= Gate of Horn =

American folk music club in Chicago

The Gate of Horn was a 100-seat folk music club, located in the basement of the Rice Hotel at 755 N. Dearborn St. at the corner of Chicago Avenue, on the near north side of Chicago, Illinois, in the 1950s and 1960s. It was opened by journalist Les Brown and Albert Grossman in 1956. It was where Odetta, Bob Gibson, Roger McGuinn and others made their name.

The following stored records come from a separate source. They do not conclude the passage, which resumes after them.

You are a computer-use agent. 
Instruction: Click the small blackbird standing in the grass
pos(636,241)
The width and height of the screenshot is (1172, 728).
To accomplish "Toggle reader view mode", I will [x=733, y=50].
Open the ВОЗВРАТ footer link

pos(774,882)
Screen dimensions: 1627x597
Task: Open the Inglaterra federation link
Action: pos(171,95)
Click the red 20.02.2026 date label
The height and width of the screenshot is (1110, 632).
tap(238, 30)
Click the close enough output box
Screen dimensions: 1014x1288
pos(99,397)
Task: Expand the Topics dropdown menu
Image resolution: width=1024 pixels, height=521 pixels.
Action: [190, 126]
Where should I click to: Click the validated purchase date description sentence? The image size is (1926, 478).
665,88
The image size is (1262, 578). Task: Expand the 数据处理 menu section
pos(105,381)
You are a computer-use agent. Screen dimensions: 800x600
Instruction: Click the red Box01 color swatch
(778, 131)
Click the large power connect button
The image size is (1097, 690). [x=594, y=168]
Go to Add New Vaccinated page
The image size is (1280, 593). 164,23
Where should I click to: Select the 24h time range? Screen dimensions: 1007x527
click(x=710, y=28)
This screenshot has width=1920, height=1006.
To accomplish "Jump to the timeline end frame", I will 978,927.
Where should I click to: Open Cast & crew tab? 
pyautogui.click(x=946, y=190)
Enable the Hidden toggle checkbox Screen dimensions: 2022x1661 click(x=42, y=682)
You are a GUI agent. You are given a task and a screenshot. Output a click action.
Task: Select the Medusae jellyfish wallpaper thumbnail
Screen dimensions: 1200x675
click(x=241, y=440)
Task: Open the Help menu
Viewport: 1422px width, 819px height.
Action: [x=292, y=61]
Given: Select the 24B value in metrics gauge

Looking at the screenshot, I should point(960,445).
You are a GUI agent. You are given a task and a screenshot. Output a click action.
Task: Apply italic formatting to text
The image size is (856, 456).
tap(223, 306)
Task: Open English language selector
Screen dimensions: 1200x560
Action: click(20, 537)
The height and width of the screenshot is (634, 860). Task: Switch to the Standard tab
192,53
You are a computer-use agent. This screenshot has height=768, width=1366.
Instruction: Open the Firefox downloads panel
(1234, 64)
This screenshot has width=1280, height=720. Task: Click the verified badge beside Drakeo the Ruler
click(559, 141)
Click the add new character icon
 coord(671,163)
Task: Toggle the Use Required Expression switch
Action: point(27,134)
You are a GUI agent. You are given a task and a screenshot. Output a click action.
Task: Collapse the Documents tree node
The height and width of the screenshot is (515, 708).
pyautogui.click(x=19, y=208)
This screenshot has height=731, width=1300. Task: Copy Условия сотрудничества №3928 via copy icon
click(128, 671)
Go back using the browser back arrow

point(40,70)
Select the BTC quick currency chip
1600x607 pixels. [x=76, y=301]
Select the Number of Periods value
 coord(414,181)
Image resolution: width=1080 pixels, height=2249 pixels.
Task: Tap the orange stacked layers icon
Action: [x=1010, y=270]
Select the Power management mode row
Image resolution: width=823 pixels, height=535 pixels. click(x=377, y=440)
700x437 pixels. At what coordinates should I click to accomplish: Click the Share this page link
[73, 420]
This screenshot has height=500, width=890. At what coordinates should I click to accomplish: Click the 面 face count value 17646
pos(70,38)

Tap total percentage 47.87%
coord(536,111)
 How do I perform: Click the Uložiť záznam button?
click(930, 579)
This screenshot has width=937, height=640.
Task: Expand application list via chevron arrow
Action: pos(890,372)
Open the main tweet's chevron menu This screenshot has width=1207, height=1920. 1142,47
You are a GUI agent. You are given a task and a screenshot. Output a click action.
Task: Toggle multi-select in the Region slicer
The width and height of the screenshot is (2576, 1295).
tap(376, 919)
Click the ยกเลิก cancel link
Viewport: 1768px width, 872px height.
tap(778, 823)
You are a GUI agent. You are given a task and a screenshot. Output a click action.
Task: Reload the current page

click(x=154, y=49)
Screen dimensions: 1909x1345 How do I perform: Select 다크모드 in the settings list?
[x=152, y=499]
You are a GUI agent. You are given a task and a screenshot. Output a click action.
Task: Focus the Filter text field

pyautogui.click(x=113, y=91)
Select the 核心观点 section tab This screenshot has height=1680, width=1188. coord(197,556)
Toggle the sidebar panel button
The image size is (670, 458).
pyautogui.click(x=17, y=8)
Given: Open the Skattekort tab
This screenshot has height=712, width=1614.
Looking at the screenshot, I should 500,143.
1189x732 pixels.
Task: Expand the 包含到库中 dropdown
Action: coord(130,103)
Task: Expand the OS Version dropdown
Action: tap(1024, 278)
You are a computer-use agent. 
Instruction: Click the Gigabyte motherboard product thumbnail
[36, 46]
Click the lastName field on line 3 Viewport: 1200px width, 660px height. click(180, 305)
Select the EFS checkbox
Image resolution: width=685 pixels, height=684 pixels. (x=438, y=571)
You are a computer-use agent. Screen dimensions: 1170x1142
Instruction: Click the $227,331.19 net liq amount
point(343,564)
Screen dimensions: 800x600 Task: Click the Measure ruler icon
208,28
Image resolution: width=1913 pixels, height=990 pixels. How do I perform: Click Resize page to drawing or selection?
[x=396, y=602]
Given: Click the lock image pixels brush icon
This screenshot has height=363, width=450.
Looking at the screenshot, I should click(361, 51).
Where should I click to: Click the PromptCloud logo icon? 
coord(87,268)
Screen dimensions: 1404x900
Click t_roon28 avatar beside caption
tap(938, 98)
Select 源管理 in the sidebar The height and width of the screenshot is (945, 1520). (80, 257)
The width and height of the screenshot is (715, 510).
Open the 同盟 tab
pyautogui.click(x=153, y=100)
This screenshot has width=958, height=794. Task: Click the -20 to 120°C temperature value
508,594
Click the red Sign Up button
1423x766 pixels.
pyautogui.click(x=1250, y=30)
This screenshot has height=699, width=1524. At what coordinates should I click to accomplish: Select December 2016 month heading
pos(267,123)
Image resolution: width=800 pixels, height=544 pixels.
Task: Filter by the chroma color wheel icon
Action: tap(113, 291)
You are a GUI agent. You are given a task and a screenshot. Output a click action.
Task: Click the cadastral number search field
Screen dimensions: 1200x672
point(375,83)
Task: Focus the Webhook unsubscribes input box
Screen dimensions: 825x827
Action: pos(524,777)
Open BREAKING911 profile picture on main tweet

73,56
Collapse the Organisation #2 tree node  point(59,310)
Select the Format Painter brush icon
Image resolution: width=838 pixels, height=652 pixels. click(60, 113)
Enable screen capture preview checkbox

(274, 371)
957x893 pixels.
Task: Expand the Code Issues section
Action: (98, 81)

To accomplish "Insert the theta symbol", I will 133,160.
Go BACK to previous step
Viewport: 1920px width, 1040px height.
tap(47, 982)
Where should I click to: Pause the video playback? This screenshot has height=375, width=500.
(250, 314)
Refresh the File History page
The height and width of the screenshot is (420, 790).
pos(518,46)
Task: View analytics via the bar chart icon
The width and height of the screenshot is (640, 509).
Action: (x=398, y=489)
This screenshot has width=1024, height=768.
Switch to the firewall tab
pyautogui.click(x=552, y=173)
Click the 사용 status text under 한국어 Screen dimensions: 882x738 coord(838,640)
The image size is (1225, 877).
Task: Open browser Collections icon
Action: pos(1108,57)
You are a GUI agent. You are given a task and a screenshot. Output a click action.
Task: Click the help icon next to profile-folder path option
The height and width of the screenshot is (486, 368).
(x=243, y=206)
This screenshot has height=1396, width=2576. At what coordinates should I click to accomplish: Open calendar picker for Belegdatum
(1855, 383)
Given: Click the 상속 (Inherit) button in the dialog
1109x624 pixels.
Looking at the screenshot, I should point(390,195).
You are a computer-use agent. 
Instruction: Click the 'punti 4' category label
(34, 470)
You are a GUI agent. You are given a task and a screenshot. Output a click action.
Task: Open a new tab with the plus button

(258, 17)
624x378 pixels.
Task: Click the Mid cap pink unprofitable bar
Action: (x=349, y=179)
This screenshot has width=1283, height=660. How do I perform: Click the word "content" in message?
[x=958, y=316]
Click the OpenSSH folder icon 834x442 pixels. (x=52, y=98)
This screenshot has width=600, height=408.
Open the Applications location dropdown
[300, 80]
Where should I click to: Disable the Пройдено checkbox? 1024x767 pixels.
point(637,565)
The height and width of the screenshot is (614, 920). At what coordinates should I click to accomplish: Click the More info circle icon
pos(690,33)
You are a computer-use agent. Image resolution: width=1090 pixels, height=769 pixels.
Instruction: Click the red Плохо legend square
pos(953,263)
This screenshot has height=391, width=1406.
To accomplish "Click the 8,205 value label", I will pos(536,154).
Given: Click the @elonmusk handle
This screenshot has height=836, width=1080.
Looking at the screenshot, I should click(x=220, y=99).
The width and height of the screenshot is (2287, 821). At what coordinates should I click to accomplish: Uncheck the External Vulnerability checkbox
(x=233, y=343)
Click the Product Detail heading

Also appearing at the club were Theodore Bikel, Josh White (Sr. and Jr.), Oscar Brown, Jo Mapes, Brownie McGhee, Sonny Terry, Clancy Brothers and Tommy Makem, the New Lost City Ramblers, Judy Collins, Hoyt Axton, Jim Croce and Bonnie Dobson. Bill Cosby and George Carlin also performed as comedians at the club.

Bob Gibson was its frequent Master of Ceremonies (M.C.) and often introduced new talent at the Gate of Horn. He met a quiet, shy singer with a great voice named Joan Baez at the Newport Folk Festival and persuaded her to perform at the Gate of Horn after the festival. Many of those who performed at the Gate of Horn were interviewed by Studs Terkel for his radio show Studs Terkel's Wax Museum which also helped build the folk music revival in Chicago. Gibson was also one of the forces behind the influential Old Town School of Folk Music for several decades after the 1960s.

In April 1961, Gibson and Bob Camp recorded their folk album Bob Gibson & Bob Camp at the Gate Of Horn at the club.

The Gate of Horn outgrew its basement and moved to a larger venue on Rush Street near Oak. This was also one of the clubs at which stand-up comedian Lenny Bruce performed, in December 1962, before his arrest and trial for obscenity. When the Gate of Horn folded, its space was filled for several years by Second City. The original Gate of Horn site at 755 N. Dearborn is now a hi-rise rental apartment building; a similar fate befell the building which last housed the 1950s and 1960s free-speech coffee house "The College of Complexes" which was at 515 N. Clark Street—a few short blocks away.

McGuinn later wrote the song "Gate of Horn" about the venue and the way it affected him.

==Albums recorded at the Gate of Horn==
- 1957: At the Gate of Horn (Odetta, 1957), Tradition TLP1025 **Although titled "At the Gate of Horn," Odetta's album is not a live recording from the club. Rather, it is named such because it is representative of the set she performed there.
- 1959: Memphis Slim at the Gate of Horn (Memphis Slim, 1959)
- 1961: Gibson & Camp at the Gate of Horn (Bob Gibson and Bob Camp, 1961)
- 1962: Hearty and Hellish (The Clancy Brothers and Tommy Makem, 1961)
- 1995: Live 1962: Busted! (Lenny Bruce, recorded Dec. 4, 1962)

==Appearances in film==
The Gate of Horn appears in the 2013 film Inside Llewyn Davis; its exterior as a visual effect with a set construction interior.